═══ SEITENAUSZUG
Entscheidungsstichwort (Thema)

Fehlender Hinweis nach § 68 Satz 3 FGO a.F.?

 

Leitsatz (NV)

  1. Zweck des gemäß § 68 Satz 3 FGO a.F. vorgeschriebenen Hinweises in der Rechtsbehelfsbelehrung ist es, den Kläger zu schützen und zu verhindern, dass er gegen seinen Willen aus dem Verfahren gedrängt wird. Er muss zeitgleich über sein Recht, Einspruch einzulegen oder den Antrag nach § 68 FGO a.F. zu stellen, belehrt werden, um zu gewährleisten, dass ihm eine "echte" Wahlmöglichkeit zwischen beiden Rechtsbehelfen offen steht.
  2. Befindet sich der Hinweis nach § 68 Satz 3 FGO a.F. nicht räumlich innerhalb der ‐ auf den jeweiligen Rückseiten des Steuerbescheides abgedruckten ‐ formularmäßigen Rechtsbehelfsbelehrung, sondern erst am Ende des Steuerbescheides als "Ergänzung zur Rechtsbehelfsbelehrung", so ist dies nur dann unschädlich, wenn der innere Zusammenhang der beiden Teile der Rechtsbehelfsbelehrung eindeutig und für den Steuerpflichtigen klar erkennbar ist. Dass die den Hinweis nach § 68 Satz 3 FGO a.F. enthaltende Rechtsbehelfsbelehrung aus einem räumlich durchgehenden Textabschnitt zu bestehen habe, ist nicht gefordert.
 

Normenkette

FGO § 68 S. 3

 

Verfahrensgang

Niedersächsisches FG (EFG 2000, 1402)

 

Tatbestand

I. Während des Klageverfahrens, das sich gegen die Einkommensteuerbescheide 1995 und 1996 vom 6. Mai 1997 richtete, erteilte der Beklagte und Revisionsbeklagte (das Finanzamt ―FA―) Änderungsbescheide in Sachen Einkommensteuer 1995 und 1996 und berücksichtigte die Verluste der zusammen zur Einkommensteuer veranlagten Kläger und Revisionskläger (Kläger) aus Vermietung und Verpachtung. Die Änderungsbescheide vom 7. Juli 1999 sind an den Prozessbevollmächtigten gerichtet.
══════
═══ ERFASSTE DATEN
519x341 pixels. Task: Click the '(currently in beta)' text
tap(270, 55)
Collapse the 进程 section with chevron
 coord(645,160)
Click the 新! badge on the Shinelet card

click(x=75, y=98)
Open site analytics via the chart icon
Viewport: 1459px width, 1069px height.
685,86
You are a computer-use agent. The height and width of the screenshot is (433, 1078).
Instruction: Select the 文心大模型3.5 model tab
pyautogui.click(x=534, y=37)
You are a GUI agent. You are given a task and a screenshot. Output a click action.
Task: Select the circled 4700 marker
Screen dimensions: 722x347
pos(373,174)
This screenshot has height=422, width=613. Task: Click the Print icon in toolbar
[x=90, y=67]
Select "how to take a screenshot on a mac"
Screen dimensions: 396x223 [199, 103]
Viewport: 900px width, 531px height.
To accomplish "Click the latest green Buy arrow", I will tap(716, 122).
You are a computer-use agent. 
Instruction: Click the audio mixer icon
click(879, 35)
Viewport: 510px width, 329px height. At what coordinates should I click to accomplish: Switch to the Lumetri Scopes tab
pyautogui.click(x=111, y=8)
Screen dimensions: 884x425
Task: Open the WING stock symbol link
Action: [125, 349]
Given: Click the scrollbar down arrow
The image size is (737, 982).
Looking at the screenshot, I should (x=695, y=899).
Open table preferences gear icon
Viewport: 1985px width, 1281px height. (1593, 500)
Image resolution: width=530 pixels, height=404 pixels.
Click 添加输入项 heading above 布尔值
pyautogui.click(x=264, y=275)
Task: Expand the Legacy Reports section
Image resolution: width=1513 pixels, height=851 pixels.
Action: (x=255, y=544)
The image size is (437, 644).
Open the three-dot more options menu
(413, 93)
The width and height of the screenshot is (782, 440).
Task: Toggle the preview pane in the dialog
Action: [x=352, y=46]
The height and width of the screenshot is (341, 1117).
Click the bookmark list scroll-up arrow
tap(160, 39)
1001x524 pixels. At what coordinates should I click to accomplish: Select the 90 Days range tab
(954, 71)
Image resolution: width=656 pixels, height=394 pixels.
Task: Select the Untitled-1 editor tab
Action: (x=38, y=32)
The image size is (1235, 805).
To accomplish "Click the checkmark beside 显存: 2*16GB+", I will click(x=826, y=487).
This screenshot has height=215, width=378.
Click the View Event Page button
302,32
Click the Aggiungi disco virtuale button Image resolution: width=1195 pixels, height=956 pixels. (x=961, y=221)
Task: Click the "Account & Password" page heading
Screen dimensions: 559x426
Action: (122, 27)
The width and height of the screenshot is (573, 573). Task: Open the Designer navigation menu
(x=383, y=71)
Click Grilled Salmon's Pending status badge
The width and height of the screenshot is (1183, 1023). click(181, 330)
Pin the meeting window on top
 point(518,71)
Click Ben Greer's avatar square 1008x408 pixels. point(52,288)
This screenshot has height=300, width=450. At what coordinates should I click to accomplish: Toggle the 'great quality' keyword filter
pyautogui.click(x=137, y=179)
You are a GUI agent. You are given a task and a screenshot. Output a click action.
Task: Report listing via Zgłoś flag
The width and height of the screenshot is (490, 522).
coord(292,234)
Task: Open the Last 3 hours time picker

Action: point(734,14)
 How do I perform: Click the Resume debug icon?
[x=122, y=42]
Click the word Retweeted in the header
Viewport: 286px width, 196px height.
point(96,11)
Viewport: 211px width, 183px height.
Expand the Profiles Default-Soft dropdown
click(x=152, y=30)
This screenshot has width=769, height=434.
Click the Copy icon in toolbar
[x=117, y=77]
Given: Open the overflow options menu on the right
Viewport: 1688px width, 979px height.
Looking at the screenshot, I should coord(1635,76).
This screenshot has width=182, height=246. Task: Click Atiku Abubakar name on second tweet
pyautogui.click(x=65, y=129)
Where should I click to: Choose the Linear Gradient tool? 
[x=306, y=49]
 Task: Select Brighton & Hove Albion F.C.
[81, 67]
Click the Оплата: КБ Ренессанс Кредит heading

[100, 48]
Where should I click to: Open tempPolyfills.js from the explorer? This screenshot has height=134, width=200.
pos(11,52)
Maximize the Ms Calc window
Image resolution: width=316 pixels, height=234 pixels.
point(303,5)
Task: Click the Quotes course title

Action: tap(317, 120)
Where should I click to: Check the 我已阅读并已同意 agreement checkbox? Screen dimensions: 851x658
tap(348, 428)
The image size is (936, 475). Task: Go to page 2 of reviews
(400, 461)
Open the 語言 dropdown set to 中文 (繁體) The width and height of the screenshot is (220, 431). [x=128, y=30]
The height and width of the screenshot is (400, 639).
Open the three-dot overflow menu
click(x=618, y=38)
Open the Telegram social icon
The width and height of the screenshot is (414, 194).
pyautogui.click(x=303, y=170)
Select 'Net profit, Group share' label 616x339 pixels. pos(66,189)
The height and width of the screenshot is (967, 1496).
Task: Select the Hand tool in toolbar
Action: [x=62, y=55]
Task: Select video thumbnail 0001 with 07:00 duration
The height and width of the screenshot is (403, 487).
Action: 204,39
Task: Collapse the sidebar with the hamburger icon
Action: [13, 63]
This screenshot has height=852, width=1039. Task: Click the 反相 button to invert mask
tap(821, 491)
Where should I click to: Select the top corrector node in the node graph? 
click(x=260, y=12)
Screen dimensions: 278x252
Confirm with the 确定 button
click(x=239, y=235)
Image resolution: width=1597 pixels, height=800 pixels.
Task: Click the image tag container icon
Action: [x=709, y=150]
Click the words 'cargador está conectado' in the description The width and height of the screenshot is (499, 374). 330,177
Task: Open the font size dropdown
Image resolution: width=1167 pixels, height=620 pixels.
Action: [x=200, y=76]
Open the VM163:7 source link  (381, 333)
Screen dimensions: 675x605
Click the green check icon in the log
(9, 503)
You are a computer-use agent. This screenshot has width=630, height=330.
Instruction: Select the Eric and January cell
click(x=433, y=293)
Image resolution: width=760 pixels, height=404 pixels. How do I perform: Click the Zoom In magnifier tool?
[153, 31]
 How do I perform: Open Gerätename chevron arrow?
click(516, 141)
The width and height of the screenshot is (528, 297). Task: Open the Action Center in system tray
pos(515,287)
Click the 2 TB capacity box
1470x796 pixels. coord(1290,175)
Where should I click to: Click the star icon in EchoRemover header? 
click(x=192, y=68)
══════
**AUFGABENSTELLUNG 1:**
Beantworten Sie anhand des Seitenauszugs die folgenden Fragen:
(a) Welches Gericht nennt der Seitenauszug unter „Verfahrensgang“, und mit welcher Fundstelle?
(b) Von welchem Datum sind die Änderungsbescheide, die an den Prozessbevollmächtigten gerichtet sind?
(c) Unter welcher Bezeichnung steht der Hinweis laut Leitsatz 2 am Ende des Steuerbescheides?
**AUFGABENSTELLUNG 2:** Geben Sie den Abschnitt des Seitenauszugs zwischen „Leitsatz (NV)“ und „Rechtsbehelfen offen steht.“ einschließlich unverändert wieder.
**AUFGABENSTELLUNG 3:** Führen Sie den Seitenauszug zum Hinweis nach § 68 Satz 3 FGO a.F. im Anschluss an seinen letzten Satz weiter.

**ERWARTETE ANTWORT 1:**
(a) Das Niedersächsische FG, Fundstelle EFG 2000, 1402.
(b) Vom 7. Juli 1999.
(c) Als „Ergänzung zur Rechtsbehelfsbelehrung“.

**ERWARTETE ANTWORT 2:**
Leitsatz (NV)

  1. Zweck des gemäß § 68 Satz 3 FGO a.F. vorgeschriebenen Hinweises in der Rechtsbehelfsbelehrung ist es, den Kläger zu schützen und zu verhindern, dass er gegen seinen Willen aus dem Verfahren gedrängt wird. Er muss zeitgleich über sein Recht, Einspruch einzulegen oder den Antrag nach § 68 FGO a.F. zu stellen, belehrt werden, um zu gewährleisten, dass ihm eine "echte" Wahlmöglichkeit zwischen beiden Rechtsbehelfen offen steht.

**ERWARTETE ANTWORT 3:**
Auf jeder Rückseite des drei Seiten umfassenden Änderungsbescheides 1995 ist nach zwei Vorab-Hinweisen zum Einkommensteuerbescheid bzw. zur Rechtsbehelfsbelehrung unter I. eine umfassende Rechtsbehelfsbelehrung jeweils gleichen Inhalts abgedruckt. Diese enthält:

- einen allgemeinen Teil, in dem durch Fettdruck hervorgehoben darauf hingewiesen wird, dass auch im Falle eines Rechtsbehelfs die angeforderten Beträge fristgemäß zu bezahlen sind, es sei denn, dass die Vollziehung des Bescheids ausgesetzt oder Stundung gewährt worden ist. Außerdem sind die Worte "Einspruch", "Kirchensteuer", "Frist" und "einen Monat" entsprechend hervorgehoben;

- einen besonderen Teil betreffend Kirchensteuer, Körperschaftsteuer und Nachzahlungs- und Erstattungszinsen;

- sowie einen Hinweis auf die Einspruchsbefugnis bei einheitlichen und gesonderten Feststellungsbescheiden.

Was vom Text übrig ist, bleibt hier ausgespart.